• Problem requirements
Please reproduce the data word for word, starting with the line containing "Task: Click the upload" and ending with the line containing "pyautogui.click(x=84, y=131)", both lines included.

----------------------------------------

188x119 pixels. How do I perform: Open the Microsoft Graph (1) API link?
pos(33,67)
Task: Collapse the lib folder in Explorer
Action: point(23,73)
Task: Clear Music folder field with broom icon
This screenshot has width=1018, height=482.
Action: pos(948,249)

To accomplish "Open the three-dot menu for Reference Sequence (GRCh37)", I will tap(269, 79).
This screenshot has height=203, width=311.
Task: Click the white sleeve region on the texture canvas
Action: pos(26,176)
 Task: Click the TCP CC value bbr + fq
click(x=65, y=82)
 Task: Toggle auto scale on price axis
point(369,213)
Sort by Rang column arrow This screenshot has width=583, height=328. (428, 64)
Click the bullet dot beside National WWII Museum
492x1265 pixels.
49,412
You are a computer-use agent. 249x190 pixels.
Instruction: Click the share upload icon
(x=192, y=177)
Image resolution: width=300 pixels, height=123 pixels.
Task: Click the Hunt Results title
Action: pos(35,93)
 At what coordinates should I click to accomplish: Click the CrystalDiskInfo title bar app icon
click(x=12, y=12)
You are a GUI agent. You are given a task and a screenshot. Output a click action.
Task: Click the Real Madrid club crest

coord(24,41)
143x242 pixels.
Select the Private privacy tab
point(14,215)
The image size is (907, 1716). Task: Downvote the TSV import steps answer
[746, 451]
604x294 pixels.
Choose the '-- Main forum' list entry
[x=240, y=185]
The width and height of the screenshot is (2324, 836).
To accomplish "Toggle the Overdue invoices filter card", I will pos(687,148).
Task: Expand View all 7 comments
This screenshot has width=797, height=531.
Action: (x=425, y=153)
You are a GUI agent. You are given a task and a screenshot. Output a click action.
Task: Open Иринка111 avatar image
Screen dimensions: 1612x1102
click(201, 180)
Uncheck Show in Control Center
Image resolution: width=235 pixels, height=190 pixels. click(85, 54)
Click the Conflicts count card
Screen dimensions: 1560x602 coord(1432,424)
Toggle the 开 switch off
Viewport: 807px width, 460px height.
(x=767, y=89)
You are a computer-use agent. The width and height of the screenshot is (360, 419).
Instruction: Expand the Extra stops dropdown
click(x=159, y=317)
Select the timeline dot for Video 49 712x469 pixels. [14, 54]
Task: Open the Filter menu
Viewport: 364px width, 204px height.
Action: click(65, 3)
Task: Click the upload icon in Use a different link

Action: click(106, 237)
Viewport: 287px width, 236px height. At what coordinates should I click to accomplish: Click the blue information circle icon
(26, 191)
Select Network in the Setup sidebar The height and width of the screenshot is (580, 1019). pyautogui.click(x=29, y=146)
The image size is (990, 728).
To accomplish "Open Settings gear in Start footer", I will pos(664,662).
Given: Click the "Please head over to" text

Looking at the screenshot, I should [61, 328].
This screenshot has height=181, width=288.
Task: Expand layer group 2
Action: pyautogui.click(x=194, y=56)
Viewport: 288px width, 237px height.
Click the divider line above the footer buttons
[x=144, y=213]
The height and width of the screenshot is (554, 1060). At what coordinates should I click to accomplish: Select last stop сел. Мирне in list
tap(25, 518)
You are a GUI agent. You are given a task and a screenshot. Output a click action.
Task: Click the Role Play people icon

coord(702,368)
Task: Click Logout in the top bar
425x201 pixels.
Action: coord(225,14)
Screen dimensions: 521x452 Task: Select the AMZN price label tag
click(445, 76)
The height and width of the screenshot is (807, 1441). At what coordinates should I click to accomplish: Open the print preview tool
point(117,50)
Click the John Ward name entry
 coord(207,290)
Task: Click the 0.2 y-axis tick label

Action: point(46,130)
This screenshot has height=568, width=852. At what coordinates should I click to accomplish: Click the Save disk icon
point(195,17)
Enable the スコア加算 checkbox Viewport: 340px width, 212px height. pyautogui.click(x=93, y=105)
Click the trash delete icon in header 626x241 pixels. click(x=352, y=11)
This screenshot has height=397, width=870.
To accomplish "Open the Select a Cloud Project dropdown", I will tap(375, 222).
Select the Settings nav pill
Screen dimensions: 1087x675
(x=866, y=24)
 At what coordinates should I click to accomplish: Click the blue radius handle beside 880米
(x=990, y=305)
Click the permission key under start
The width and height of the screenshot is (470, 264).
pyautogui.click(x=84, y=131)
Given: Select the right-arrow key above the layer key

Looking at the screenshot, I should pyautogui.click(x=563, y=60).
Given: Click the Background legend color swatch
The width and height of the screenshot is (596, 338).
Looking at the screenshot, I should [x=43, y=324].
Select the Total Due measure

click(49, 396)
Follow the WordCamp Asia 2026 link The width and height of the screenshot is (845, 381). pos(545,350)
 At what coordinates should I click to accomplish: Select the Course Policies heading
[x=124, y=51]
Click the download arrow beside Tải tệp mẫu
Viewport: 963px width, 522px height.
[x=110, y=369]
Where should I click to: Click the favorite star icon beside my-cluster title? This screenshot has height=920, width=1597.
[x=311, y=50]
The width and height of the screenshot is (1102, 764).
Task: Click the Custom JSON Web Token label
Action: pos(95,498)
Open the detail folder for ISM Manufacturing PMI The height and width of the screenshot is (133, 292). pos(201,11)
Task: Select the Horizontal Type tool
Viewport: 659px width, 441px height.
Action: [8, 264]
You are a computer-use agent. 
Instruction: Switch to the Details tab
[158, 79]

----------------------------------------

• Task output
Task: Click the upload icon in Use a different link

Action: click(106, 237)
Viewport: 287px width, 236px height. At what coordinates should I click to accomplish: Click the blue information circle icon
(26, 191)
Select Network in the Setup sidebar The height and width of the screenshot is (580, 1019). pyautogui.click(x=29, y=146)
The image size is (990, 728).
To accomplish "Open Settings gear in Start footer", I will pos(664,662).
Given: Click the "Please head over to" text

Looking at the screenshot, I should [61, 328].
This screenshot has height=181, width=288.
Task: Expand layer group 2
Action: pyautogui.click(x=194, y=56)
Viewport: 288px width, 237px height.
Click the divider line above the footer buttons
[x=144, y=213]
The height and width of the screenshot is (554, 1060). At what coordinates should I click to accomplish: Select last stop сел. Мирне in list
tap(25, 518)
You are a GUI agent. You are given a task and a screenshot. Output a click action.
Task: Click the Role Play people icon

coord(702,368)
Task: Click Logout in the top bar
425x201 pixels.
Action: coord(225,14)
Screen dimensions: 521x452 Task: Select the AMZN price label tag
click(445, 76)
The height and width of the screenshot is (807, 1441). At what coordinates should I click to accomplish: Open the print preview tool
point(117,50)
Click the John Ward name entry
 coord(207,290)
Task: Click the 0.2 y-axis tick label

Action: point(46,130)
This screenshot has height=568, width=852. At what coordinates should I click to accomplish: Click the Save disk icon
point(195,17)
Enable the スコア加算 checkbox Viewport: 340px width, 212px height. pyautogui.click(x=93, y=105)
Click the trash delete icon in header 626x241 pixels. click(x=352, y=11)
This screenshot has height=397, width=870.
To accomplish "Open the Select a Cloud Project dropdown", I will tap(375, 222).
Select the Settings nav pill
Screen dimensions: 1087x675
(x=866, y=24)
 At what coordinates should I click to accomplish: Click the blue radius handle beside 880米
(x=990, y=305)
Click the permission key under start
The width and height of the screenshot is (470, 264).
pyautogui.click(x=84, y=131)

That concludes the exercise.